[Stored data entries]
______

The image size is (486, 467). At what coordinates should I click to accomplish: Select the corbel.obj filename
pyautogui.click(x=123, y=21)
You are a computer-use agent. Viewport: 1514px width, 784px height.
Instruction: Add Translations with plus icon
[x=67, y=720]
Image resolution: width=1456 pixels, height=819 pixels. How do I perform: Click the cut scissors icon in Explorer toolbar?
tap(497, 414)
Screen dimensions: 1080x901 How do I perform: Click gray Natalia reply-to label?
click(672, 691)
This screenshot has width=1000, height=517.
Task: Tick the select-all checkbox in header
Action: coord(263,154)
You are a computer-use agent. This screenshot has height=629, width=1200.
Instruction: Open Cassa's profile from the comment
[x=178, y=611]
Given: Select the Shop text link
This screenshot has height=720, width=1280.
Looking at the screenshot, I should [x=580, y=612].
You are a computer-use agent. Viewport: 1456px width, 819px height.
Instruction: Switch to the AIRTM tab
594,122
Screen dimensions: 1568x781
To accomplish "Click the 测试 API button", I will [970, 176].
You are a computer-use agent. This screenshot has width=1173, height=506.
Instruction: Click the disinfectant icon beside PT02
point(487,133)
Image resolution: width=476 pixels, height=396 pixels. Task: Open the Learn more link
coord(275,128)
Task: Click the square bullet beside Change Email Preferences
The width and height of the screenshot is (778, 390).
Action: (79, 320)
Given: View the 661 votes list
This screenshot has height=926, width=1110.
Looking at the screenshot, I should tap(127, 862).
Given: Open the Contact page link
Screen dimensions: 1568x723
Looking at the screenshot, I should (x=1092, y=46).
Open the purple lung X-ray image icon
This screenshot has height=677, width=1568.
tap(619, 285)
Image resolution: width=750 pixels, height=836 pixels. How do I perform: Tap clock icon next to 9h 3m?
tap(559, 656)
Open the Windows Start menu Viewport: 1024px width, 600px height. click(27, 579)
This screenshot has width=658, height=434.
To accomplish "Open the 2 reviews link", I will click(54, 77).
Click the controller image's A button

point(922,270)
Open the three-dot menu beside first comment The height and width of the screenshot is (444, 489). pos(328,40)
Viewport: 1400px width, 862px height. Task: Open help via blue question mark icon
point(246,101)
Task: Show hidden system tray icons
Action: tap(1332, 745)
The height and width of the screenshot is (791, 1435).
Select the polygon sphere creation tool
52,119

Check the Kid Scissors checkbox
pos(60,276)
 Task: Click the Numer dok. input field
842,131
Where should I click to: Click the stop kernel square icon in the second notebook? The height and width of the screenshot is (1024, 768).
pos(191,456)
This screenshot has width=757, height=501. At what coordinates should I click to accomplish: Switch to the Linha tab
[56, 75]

______

Every entry above needs to be copied exactly.

The image size is (486, 467). At what coordinates should I click to accomplish: Select the corbel.obj filename
pyautogui.click(x=123, y=21)
You are a computer-use agent. Viewport: 1514px width, 784px height.
Instruction: Add Translations with plus icon
[x=67, y=720]
Image resolution: width=1456 pixels, height=819 pixels. How do I perform: Click the cut scissors icon in Explorer toolbar?
tap(497, 414)
Screen dimensions: 1080x901 How do I perform: Click gray Natalia reply-to label?
click(672, 691)
This screenshot has width=1000, height=517.
Task: Tick the select-all checkbox in header
Action: coord(263,154)
You are a computer-use agent. This screenshot has height=629, width=1200.
Instruction: Open Cassa's profile from the comment
[x=178, y=611]
Given: Select the Shop text link
This screenshot has height=720, width=1280.
Looking at the screenshot, I should [x=580, y=612].
You are a computer-use agent. Viewport: 1456px width, 819px height.
Instruction: Switch to the AIRTM tab
594,122
Screen dimensions: 1568x781
To accomplish "Click the 测试 API button", I will [970, 176].
You are a computer-use agent. This screenshot has width=1173, height=506.
Instruction: Click the disinfectant icon beside PT02
point(487,133)
Image resolution: width=476 pixels, height=396 pixels. Task: Open the Learn more link
coord(275,128)
Task: Click the square bullet beside Change Email Preferences
The width and height of the screenshot is (778, 390).
Action: (79, 320)
Given: View the 661 votes list
This screenshot has height=926, width=1110.
Looking at the screenshot, I should tap(127, 862).
Given: Open the Contact page link
Screen dimensions: 1568x723
Looking at the screenshot, I should (x=1092, y=46).
Open the purple lung X-ray image icon
This screenshot has height=677, width=1568.
tap(619, 285)
Image resolution: width=750 pixels, height=836 pixels. How do I perform: Tap clock icon next to 9h 3m?
tap(559, 656)
Open the Windows Start menu Viewport: 1024px width, 600px height. click(27, 579)
This screenshot has width=658, height=434.
To accomplish "Open the 2 reviews link", I will click(54, 77).
Click the controller image's A button

point(922,270)
Open the three-dot menu beside first comment The height and width of the screenshot is (444, 489). pos(328,40)
Viewport: 1400px width, 862px height. Task: Open help via blue question mark icon
point(246,101)
Task: Show hidden system tray icons
Action: tap(1332, 745)
The height and width of the screenshot is (791, 1435).
Select the polygon sphere creation tool
52,119

Check the Kid Scissors checkbox
pos(60,276)
 Task: Click the Numer dok. input field
842,131
Where should I click to: Click the stop kernel square icon in the second notebook? The height and width of the screenshot is (1024, 768).
pos(191,456)
This screenshot has width=757, height=501. At what coordinates should I click to accomplish: Switch to the Linha tab
[56, 75]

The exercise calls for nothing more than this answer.